# san diego california, looking to adopt two adolescent male rats



## Reitanna (Jan 8, 2016)

I've always gotten my pets at petco, but the problem is is that I never know how old they are. many of the things you hear about adopting from pet stores have never seemed true to me, but regardless, I'd like to try adopting from a breeder this time. as much as I'd love to rescue an older rat, we are not in the right situation to do so, since we just lost a rat today, leaving his brother behind. whether or not tommy will eventually take to two new boys is not the issue, it's that, when tommy goes (which should be soon because he's around three years of age), then the one I just adopted needs to already be familiar with the second rat, hence why I adopt pairs that have always spent time in the same cage. I know the process of introducing new rats to old ones, and I know it doesn't always work out, so yeah. I think tommy is the type to welcome new friends since he was the submissive rat between him and his brother. still, anything could happen.

I'm looking to adopt two males, preferably medium rats, and preferably as young as they're allowed to be adopted out (I like nice, long relationships with my babies). as I stated before, I have one rat, male, medium size, fancy, and rather old, though he still has LOTS of energy. he honestly acts like a baby. I have a critter nation habitat cage with two floors that can be separated if tommy ends up not getting along with the new babies, and I also have a completely separate cage to keep the babies quarantined until it's time to start the introduction process. I feed my rats lab blocks, not mixed food, and they drink the same water that I do; filtered, NOT from the sink.
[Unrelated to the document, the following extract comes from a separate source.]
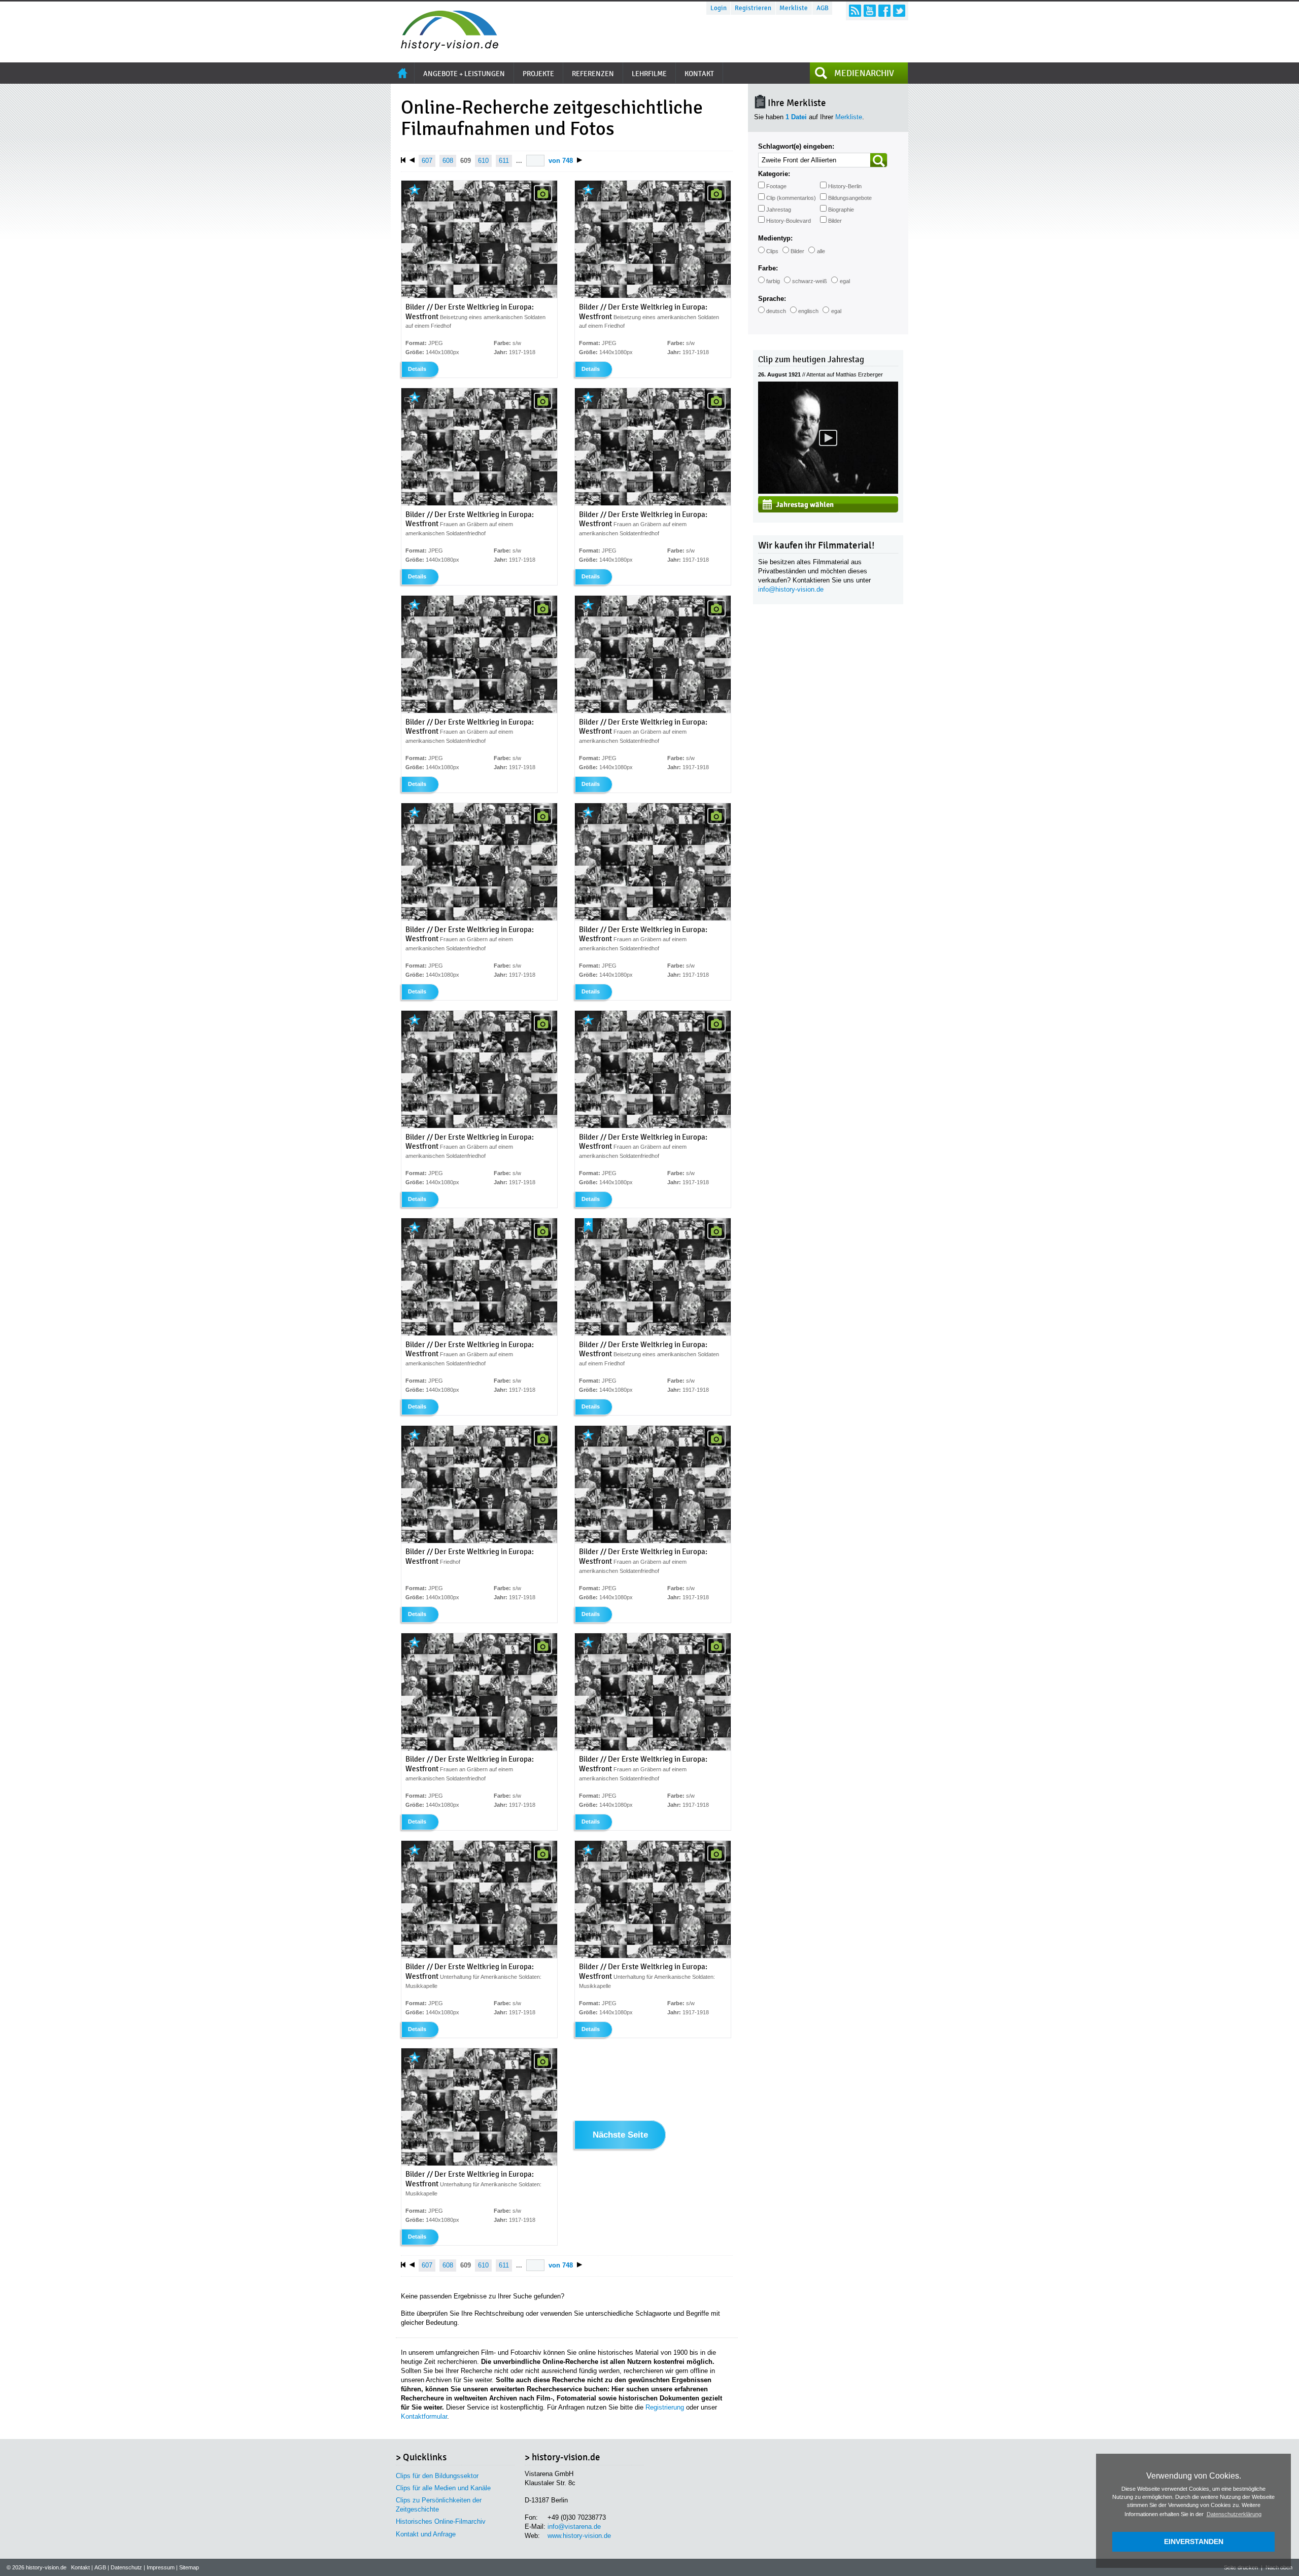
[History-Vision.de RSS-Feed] (855, 11)
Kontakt (80, 2567)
I also have a vet close to my home that specializes in rats; she helped treat Sammy and tommy's lice that they got from a wooden toy. T_T we now know to freeze wooden toys before giving them to the rats. I had Sammy and tommy since December, 2014, and they were not quite that young when I brought them home. my boyfriend and I love rats very much, neither of us smoke or drink, and we have no other pets. um... I'm not sure what other information to provide.

I know looking for breeders can be risky, but I've read the red flags section, and I TRIED going to that site, black wolf rattery or whatever, but it's all in Japanese, and I can't figure out how to translate it. I'd prefer someone who is decently close to Poway, just because I know riding in a car can frighten ratties of all ages. this is my first time adopting from a breeder, so I want to make sure I'm adopting from a GOOD one, not someone who is shady. I hope to hear from someone who can help me out.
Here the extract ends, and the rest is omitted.